Working on the basis that time heals all wounds (well, time and a hell of a lot of patches), I finally took the plunge back into Cyberpunk 2077 over the year-end holidays, and found myself enthralled by Night City – just as I’d fervently hoped I would be three years ago when the game originally launched.
So good is the game at this point, in fact, that I was happy to fork out for the Phantom Liberty expansion – a DLC pack whose very existence would have seemed laughable in December 2020, when the game’s launch condition was so breathtakingly awful that Sony took the highly unusual decision to unilaterally pull it from the PlayStation Store.
I am far from being alone in re-evaluating Cyberpunk’s charms. Last year, the launch of the well-received expansion seemed to mark the final evolution of public opinion on the game, and after a couple of years of people whispering “hey, it’s not bad now” in dark corners of the internet, it found itself being openly acclaimed.
Phantom Liberty has an attach rate of almost 25%, similar to the DLC packs for The Witcher 3, which is all the more remarkable when you consider how long after the game’s launch it appeared.

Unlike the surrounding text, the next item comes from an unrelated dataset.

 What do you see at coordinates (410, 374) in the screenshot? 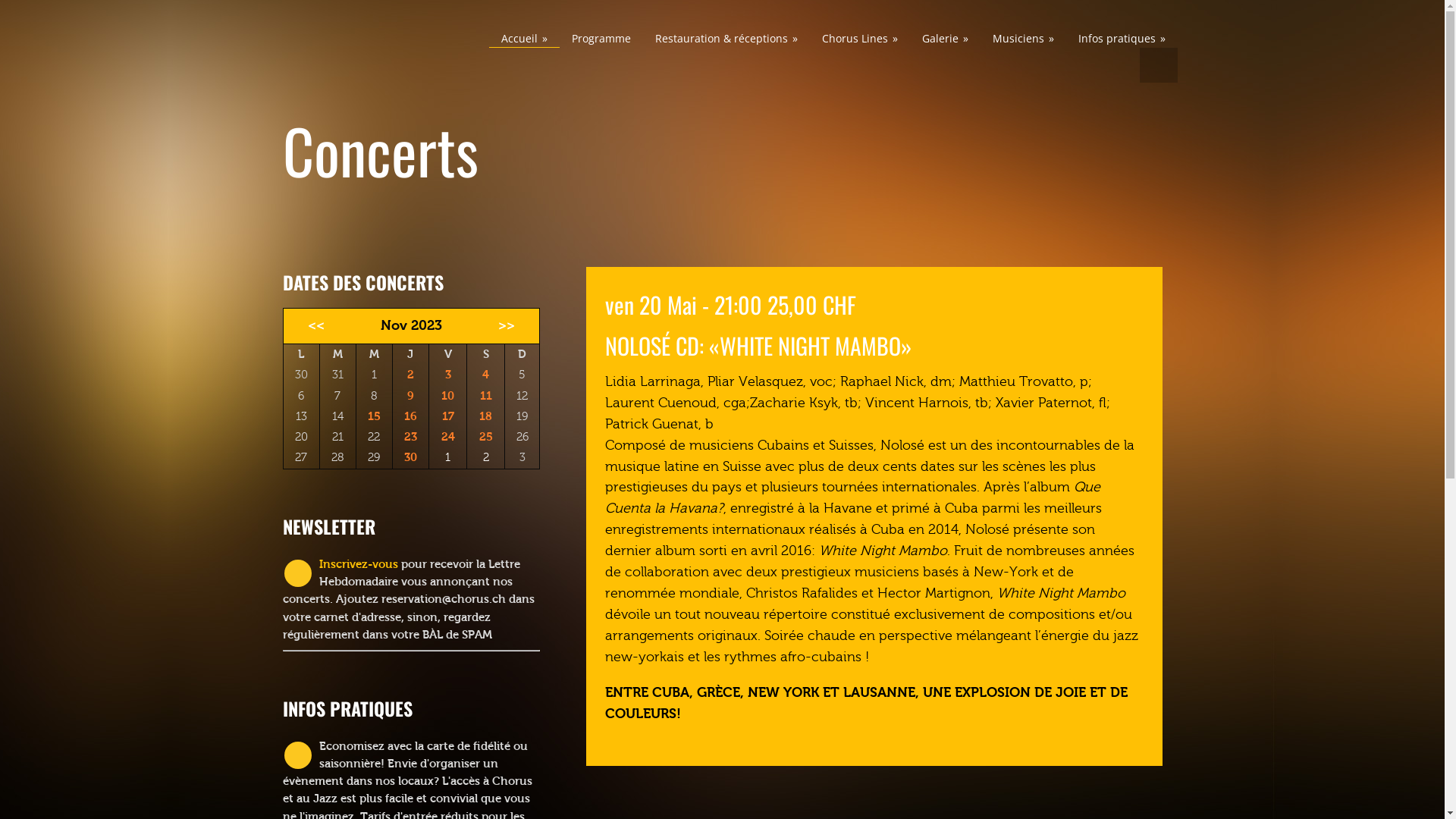
I see `'2'` at bounding box center [410, 374].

Cyberpunk even made its way onto some game awards nomination lists, in rather double-edged-sword type categories like “most improved” – a category to which a game can only be nominated if it was formerly in an absolute state.
It's been a long, hard, and strange road for Cyberpunk to get here – and I think it’s worth emphasising just how long (three years, and one can only guess at the sheer number of man-hours involved), just how hard, and just how strange that journey has been, because there’s a risk that the wrong lessons might be learned from that process.